Add 123 to each coordinate in the answers of the material and write out the whole stretch from "Image resolution: width=1456" through "point(384,592)" again, with every line in it. Leave the pictures out.

[Begin RECORDS]

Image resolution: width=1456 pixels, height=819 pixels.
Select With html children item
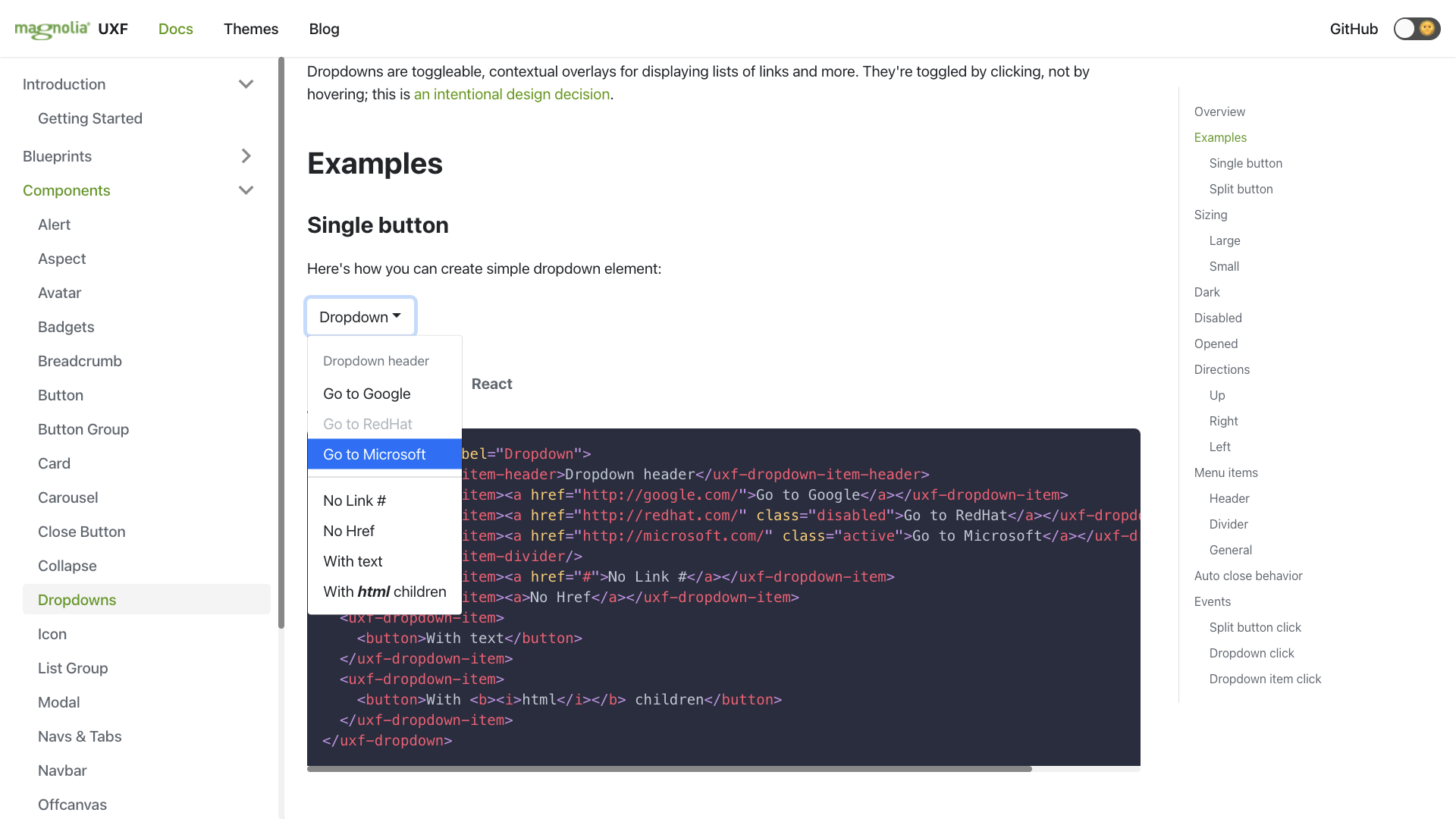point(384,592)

[End RECORDS]
[Begin RECORDS]

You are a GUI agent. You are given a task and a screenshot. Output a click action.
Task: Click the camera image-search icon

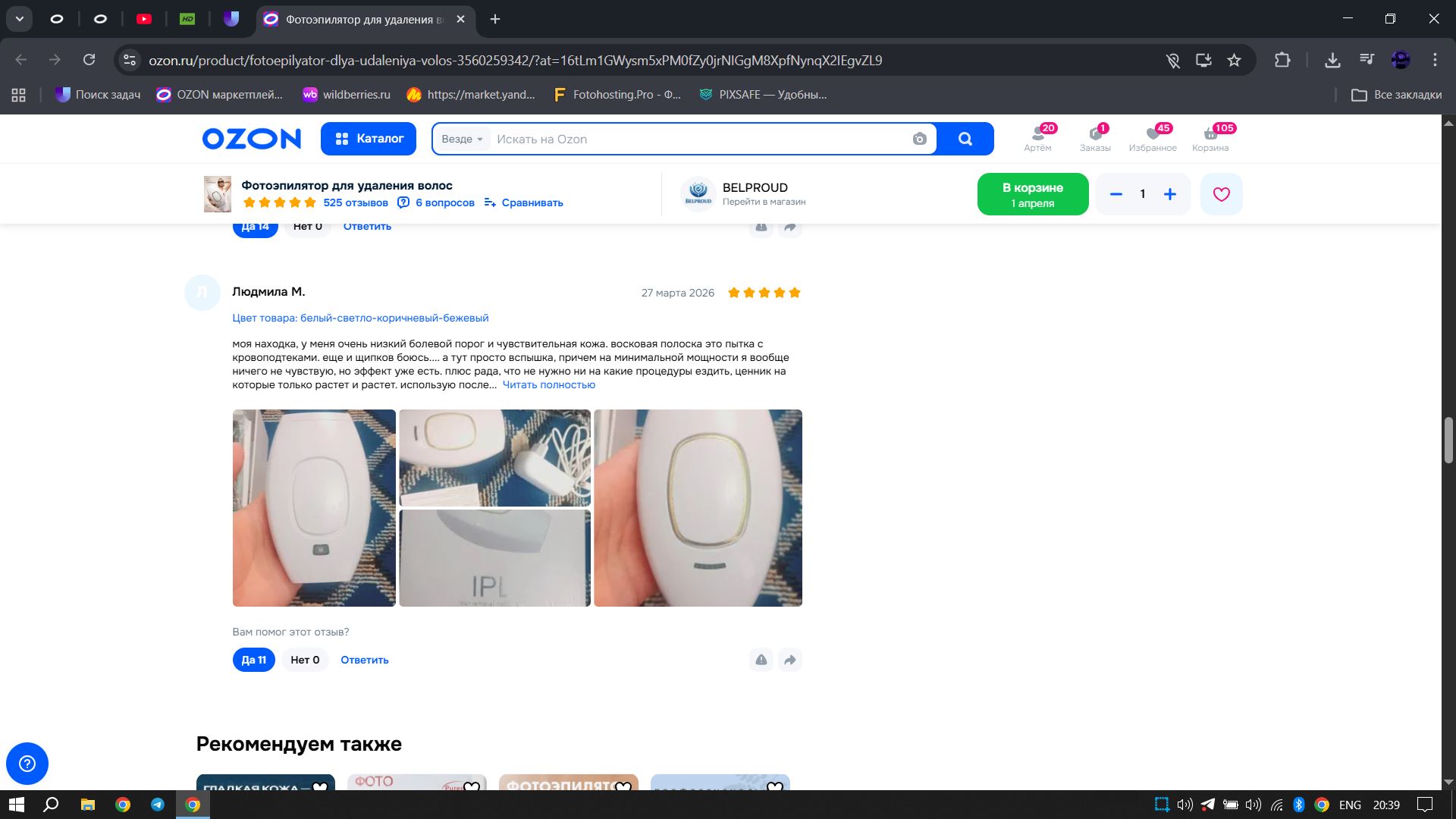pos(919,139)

[End RECORDS]
[Begin RECORDS]

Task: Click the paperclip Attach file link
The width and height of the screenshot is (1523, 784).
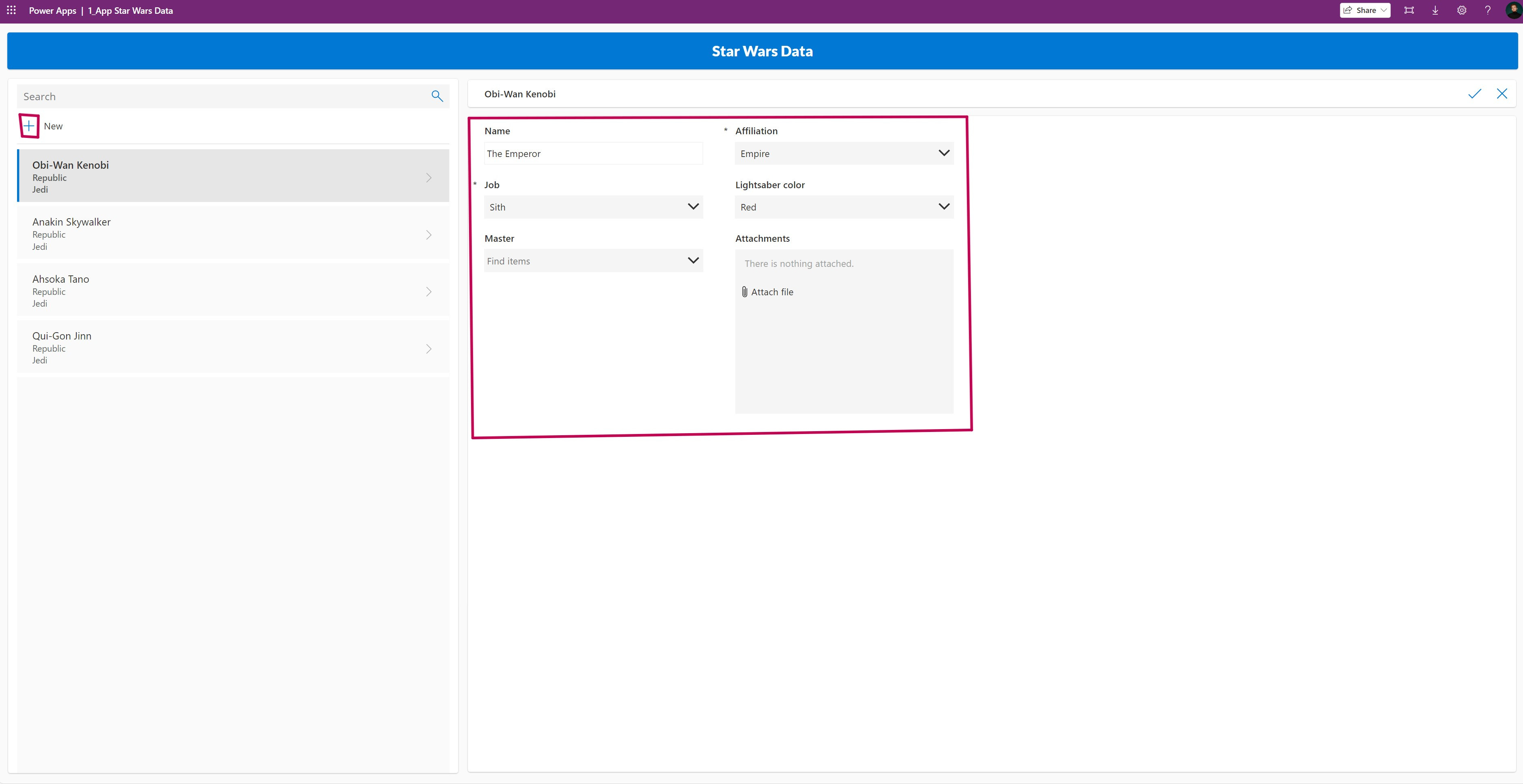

[End RECORDS]

## SOLUTION
Image resolution: width=1456 pixels, height=819 pixels.
Select With html children item
point(507,715)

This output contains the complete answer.